The long-term course and prognosis of postpartum depression: a retrospective longitudinal cohort study (this opens in a new tab)
Published: 26 September 2023
Miki Bloch, Michal Tevet, Roy Onn, Inbar Fried-Zaig & Gabi Aisenberg-Romano 


In this retrospective longitudinal cohort study, mothers diagnosed as either suffering from postpartum depression (PPD) or without postpartum depression were assessed. 
Two thirds of mothers with postpartum depression had any psychiatric disorder before their postpartum depression, compared with only 9% in the group without postpartum depression. Throughout the 5 years subsequent to the postpartum depression, 43% of the PPD group compared with only 4% for the non-PPD group developed a new episode of depression. 


Clinicians treating females for PPD should therefore consider a longer treatment continuation phase and a closer follow-up program to prevent further suffering.


Impact of parental status on US medical student specialty selection (this opens in a new tab)
Published: 26 August 2023
Georgia Mae Morrison, Bianca L. Di Cocco, Rebecca Goldberg, Audrey H. Calderwood, Allison R. Schulman, Brintha Enestvedt & Jessica X. Yu 


Medical training occurs during peak childbearing years for most medical students. Many factors influence specialty selection. The aims of this study were to determine whether parents are more drawn to family-friendly specialties than non-parents.
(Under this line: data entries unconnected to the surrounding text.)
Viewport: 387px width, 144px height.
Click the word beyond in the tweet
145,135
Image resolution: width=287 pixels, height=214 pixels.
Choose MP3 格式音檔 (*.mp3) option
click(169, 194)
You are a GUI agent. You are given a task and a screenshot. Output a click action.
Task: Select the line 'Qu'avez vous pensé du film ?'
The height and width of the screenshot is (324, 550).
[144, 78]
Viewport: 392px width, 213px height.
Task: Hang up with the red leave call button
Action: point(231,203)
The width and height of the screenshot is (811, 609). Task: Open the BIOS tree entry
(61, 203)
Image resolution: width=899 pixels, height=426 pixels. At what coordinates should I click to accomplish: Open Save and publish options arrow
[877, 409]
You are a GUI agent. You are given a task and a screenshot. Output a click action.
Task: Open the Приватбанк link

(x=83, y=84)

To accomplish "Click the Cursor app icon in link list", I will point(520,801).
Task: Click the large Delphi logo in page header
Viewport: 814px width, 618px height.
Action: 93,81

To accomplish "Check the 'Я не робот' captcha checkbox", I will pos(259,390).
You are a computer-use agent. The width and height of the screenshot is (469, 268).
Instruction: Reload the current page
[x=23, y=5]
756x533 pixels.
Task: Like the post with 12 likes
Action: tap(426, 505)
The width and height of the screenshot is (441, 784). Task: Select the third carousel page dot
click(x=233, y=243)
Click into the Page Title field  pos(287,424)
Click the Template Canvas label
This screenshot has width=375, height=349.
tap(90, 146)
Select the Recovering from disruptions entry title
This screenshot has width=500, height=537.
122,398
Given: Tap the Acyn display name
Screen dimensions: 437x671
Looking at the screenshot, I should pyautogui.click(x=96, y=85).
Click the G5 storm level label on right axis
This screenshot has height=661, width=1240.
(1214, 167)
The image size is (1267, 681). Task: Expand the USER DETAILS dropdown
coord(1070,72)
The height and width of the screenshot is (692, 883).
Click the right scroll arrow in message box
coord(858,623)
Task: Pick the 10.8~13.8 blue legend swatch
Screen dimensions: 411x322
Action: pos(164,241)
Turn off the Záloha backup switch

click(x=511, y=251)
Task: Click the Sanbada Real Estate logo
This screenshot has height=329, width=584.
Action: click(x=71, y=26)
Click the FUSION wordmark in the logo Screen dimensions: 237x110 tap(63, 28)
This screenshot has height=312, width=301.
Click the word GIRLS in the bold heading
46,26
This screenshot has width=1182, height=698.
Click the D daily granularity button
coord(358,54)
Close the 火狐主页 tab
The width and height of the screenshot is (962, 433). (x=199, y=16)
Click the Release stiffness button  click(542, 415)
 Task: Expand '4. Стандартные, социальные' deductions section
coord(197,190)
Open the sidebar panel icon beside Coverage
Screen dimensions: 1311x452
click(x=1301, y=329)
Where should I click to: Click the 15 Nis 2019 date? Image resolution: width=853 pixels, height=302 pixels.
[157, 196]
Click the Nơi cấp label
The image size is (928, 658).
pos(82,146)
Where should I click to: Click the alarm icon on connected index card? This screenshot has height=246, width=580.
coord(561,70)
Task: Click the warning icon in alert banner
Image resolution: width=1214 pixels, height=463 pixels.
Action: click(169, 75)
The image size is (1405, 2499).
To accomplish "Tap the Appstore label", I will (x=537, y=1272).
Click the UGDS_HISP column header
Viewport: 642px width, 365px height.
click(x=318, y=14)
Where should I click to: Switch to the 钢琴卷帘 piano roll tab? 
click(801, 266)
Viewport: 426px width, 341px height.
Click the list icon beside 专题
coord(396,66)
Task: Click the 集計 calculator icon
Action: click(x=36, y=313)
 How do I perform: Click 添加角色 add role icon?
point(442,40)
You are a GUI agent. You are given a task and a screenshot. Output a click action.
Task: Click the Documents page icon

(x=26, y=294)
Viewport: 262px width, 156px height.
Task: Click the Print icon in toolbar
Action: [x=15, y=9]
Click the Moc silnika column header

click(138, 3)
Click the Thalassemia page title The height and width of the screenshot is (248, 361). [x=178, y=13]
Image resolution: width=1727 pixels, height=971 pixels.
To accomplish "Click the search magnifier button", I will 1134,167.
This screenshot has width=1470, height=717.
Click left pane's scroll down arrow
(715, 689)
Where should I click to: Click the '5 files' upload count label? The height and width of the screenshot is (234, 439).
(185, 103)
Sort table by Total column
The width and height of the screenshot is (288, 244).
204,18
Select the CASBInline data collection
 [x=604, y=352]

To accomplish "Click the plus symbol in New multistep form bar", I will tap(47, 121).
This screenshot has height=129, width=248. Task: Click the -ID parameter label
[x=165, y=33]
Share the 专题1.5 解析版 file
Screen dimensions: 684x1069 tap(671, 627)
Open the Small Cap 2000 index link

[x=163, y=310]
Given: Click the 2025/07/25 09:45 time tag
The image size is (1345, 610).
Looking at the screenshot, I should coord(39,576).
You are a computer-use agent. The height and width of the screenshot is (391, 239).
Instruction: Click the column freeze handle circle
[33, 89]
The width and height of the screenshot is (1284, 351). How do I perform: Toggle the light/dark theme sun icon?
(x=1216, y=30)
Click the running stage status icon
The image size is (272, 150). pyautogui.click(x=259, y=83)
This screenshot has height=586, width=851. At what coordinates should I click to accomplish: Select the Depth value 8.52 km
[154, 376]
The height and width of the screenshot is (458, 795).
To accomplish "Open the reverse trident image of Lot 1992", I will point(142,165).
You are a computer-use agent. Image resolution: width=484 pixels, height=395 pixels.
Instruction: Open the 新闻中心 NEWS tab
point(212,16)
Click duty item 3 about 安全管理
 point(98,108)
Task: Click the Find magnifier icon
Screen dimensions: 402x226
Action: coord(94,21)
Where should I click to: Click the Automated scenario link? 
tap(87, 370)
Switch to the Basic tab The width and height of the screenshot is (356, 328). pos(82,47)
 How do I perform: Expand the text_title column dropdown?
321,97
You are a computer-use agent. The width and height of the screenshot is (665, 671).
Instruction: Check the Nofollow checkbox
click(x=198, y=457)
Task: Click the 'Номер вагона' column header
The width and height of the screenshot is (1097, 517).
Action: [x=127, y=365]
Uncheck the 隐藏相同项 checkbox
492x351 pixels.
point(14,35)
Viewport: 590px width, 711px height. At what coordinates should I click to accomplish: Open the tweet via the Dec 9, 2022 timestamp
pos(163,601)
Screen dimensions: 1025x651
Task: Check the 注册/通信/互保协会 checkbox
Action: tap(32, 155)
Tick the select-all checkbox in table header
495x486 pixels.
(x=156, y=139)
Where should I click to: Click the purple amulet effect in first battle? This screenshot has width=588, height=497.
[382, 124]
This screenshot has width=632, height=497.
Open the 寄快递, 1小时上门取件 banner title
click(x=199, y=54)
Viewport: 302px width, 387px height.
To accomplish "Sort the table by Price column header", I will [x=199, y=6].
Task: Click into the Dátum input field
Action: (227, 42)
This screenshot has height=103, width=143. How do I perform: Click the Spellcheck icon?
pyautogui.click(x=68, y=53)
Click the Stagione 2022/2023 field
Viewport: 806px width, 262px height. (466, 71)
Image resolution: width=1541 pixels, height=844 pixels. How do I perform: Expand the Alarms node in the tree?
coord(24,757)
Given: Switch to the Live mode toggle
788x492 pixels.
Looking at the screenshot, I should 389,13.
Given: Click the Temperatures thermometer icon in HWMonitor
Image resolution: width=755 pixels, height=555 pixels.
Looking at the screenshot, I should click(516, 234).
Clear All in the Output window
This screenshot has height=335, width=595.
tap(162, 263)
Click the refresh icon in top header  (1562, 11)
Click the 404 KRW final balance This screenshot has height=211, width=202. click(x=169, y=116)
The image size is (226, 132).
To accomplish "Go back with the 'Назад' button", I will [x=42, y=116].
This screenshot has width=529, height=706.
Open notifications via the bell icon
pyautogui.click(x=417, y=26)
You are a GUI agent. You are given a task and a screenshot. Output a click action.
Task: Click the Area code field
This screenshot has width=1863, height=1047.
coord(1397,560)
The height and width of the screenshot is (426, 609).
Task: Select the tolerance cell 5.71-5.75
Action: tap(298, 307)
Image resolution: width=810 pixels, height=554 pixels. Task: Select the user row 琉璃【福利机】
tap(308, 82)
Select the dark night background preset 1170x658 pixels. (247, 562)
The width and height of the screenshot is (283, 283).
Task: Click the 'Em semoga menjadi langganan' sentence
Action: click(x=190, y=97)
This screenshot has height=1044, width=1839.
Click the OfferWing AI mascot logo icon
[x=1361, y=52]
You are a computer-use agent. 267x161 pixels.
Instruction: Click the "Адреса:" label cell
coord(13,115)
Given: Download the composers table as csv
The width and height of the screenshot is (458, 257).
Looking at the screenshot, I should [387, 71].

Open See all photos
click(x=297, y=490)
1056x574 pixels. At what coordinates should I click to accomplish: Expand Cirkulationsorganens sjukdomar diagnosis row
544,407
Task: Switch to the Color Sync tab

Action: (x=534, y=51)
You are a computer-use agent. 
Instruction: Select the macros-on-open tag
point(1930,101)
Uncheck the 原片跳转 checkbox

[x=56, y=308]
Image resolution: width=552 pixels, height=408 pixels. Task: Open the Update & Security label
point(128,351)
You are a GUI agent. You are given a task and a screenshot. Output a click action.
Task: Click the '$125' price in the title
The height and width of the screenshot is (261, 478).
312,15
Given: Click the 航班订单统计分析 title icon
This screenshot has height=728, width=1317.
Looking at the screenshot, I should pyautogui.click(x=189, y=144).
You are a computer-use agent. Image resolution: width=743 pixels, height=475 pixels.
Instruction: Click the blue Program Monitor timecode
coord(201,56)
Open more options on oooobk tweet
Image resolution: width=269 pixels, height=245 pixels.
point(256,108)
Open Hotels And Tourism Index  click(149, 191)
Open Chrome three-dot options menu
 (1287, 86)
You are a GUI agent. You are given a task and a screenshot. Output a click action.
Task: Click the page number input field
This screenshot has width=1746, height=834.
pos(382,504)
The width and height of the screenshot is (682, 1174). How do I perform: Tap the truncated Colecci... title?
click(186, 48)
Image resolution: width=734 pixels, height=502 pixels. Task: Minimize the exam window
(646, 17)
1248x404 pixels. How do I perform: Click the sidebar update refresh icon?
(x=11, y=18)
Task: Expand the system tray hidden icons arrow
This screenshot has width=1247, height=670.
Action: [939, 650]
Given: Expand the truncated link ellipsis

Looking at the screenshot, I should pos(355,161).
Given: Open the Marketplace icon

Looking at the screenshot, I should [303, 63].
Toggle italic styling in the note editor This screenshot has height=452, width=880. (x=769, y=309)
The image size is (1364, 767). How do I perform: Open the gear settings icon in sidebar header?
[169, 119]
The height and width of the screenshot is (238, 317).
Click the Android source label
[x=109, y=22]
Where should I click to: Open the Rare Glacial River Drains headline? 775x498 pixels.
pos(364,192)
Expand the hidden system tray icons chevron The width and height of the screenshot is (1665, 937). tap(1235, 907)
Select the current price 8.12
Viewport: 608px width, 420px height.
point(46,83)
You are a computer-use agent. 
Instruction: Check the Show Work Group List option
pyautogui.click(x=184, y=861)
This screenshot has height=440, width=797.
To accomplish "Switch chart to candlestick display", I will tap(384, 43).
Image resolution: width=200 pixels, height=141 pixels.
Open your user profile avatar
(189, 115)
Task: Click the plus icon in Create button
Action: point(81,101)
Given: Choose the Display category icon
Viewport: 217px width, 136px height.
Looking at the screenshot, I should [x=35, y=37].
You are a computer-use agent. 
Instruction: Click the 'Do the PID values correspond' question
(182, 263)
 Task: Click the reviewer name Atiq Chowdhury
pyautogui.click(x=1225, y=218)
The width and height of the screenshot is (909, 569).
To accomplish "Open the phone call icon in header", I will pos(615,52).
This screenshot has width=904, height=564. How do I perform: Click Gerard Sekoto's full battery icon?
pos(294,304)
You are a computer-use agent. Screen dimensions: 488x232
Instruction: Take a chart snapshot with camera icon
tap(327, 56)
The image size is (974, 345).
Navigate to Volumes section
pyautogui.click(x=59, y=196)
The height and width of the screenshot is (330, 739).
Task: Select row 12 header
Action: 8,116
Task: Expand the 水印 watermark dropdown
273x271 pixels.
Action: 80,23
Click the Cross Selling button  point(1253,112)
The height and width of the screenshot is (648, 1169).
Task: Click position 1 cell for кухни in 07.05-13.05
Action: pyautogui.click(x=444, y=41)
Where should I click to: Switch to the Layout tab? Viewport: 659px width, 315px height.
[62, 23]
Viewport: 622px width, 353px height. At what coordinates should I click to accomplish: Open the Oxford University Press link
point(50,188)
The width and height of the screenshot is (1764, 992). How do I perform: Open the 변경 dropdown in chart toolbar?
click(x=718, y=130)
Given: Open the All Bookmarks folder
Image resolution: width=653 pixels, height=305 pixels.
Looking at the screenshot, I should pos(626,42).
The authors performed a multicenter web-based survey. A total of 537 out of 2236 (24.0%) students responded. 


Specialties rated most family-friendly included family medicine, dermatology, pediatrics, psychiatry, radiology, emergency medicine, and pathology. Passion for the field, culture of the specialty, and quality of life were the top three factors students considered when choosing a specialty. Being a parent or future parent ranked more highly for parents than non-parents. 


As the authors conclude, medical school training and simultaneous parenting is daunting and physicians in training should be better supported.